Regarding divine repentance and Gen 6:6.... In reviewing my analysis of texts regarding "divine repentance", Steve seems to conflate the definitions of the words and the range of interpretations left open by the definitions of the words. I am not saying you can look up interpretations in a dictionary; I am saying definitions can bar things from inclusion within the interpretation.

In analysing Gen 6:6 we should not confuse repentance with remorse. Lexicons provide "a change of heart" or "relenting of a past course" as a possible definition for naham; although another definition is remorse. In particular, the LXX's enthumeomai excludes remorse and only includes a change of course. So in this case "antropromorphism" is overly complex and per Occham's razor should be avoided.

If God’s knowledge of the outcome derives from the outcome, then God is ignorant of the future. He only knows the future when the future is past. He only knows the future after the fact.

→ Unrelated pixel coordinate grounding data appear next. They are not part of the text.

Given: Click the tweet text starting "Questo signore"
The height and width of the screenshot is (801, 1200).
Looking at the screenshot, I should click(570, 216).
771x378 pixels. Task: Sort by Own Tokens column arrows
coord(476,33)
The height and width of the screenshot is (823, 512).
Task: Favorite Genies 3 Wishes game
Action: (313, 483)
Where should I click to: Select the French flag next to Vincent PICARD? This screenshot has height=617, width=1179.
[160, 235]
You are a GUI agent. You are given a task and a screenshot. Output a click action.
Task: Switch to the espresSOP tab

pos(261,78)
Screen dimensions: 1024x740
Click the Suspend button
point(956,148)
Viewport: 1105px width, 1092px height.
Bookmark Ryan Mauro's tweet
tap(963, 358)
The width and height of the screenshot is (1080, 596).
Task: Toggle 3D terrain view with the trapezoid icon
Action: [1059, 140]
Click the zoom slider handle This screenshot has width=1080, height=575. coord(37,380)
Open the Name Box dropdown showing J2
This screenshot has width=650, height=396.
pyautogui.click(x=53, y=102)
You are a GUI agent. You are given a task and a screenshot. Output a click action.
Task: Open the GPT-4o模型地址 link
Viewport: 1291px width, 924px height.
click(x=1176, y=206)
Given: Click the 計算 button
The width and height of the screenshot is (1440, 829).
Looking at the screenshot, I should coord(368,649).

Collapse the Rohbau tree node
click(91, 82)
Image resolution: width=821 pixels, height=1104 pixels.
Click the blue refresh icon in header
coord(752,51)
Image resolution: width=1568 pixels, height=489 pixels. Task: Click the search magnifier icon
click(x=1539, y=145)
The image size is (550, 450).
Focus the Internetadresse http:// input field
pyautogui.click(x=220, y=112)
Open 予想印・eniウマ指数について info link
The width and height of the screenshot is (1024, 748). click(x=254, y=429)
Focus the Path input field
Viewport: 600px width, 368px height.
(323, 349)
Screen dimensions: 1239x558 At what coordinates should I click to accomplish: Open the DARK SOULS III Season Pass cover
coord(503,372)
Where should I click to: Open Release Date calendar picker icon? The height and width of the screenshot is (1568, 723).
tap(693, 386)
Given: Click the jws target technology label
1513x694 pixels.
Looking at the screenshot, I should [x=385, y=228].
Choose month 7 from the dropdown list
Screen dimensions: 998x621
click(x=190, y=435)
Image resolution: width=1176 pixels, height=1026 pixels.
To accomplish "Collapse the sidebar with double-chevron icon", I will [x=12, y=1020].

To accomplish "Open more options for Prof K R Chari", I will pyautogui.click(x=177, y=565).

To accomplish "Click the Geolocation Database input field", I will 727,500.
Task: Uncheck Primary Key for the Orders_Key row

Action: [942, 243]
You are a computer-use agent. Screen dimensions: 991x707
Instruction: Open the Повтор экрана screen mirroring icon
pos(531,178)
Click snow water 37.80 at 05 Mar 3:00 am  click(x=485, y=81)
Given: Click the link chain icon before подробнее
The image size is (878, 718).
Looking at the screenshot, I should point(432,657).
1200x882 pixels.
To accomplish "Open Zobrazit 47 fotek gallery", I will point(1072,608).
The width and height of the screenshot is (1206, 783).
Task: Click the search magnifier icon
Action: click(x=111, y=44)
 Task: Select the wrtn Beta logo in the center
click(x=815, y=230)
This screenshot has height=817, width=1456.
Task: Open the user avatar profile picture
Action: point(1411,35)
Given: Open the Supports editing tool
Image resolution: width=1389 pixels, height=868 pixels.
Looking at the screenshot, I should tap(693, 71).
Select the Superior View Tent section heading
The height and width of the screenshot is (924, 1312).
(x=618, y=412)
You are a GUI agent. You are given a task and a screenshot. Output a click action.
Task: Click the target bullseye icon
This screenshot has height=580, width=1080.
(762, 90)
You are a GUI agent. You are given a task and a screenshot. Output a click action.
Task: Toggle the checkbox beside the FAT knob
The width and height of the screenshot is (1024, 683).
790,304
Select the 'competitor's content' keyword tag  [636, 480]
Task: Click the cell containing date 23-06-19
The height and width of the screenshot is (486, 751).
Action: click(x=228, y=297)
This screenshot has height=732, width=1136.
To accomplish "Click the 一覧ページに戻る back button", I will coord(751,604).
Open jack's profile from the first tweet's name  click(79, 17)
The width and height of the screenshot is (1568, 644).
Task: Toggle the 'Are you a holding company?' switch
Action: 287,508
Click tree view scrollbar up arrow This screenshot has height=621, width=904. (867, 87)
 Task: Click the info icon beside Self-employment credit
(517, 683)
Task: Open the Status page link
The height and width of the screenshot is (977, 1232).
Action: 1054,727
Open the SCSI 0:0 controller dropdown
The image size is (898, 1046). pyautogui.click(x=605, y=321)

God's knowledge is temporally prior but logically after the outcome, so God still foreknows in a temporal sense. On the other hand, if God's knowledge isn't based on the outcome, then it's not knowledge of the outcome.

The critic is not objecting to God’s conduct. Rather, the critic is objecting to Paul’s doctrine of God.

Steve: "Finding fault" is conduct. The passage doesn't say why would God still find fault or if no one resists His will. It says why does He still find fault? For who has resisted His will?"

Steve: It would also behoove him to read Cunningham’s article on “Calvinism, and the Doctrine of Philosophical Necessity.”

Thanks for the suggestion.


Arminian said...

Good job again.

I am not sure if this has been mentioned, but it is telling that Wictionary is the only dictionary that Steve can get any semblance of traction from, since it is not a reputable dictionary.

Godismyjudge said...

Thanks. Yes, that is intersting to note... especially since Steve charaterized my argument as "the Wictionary method".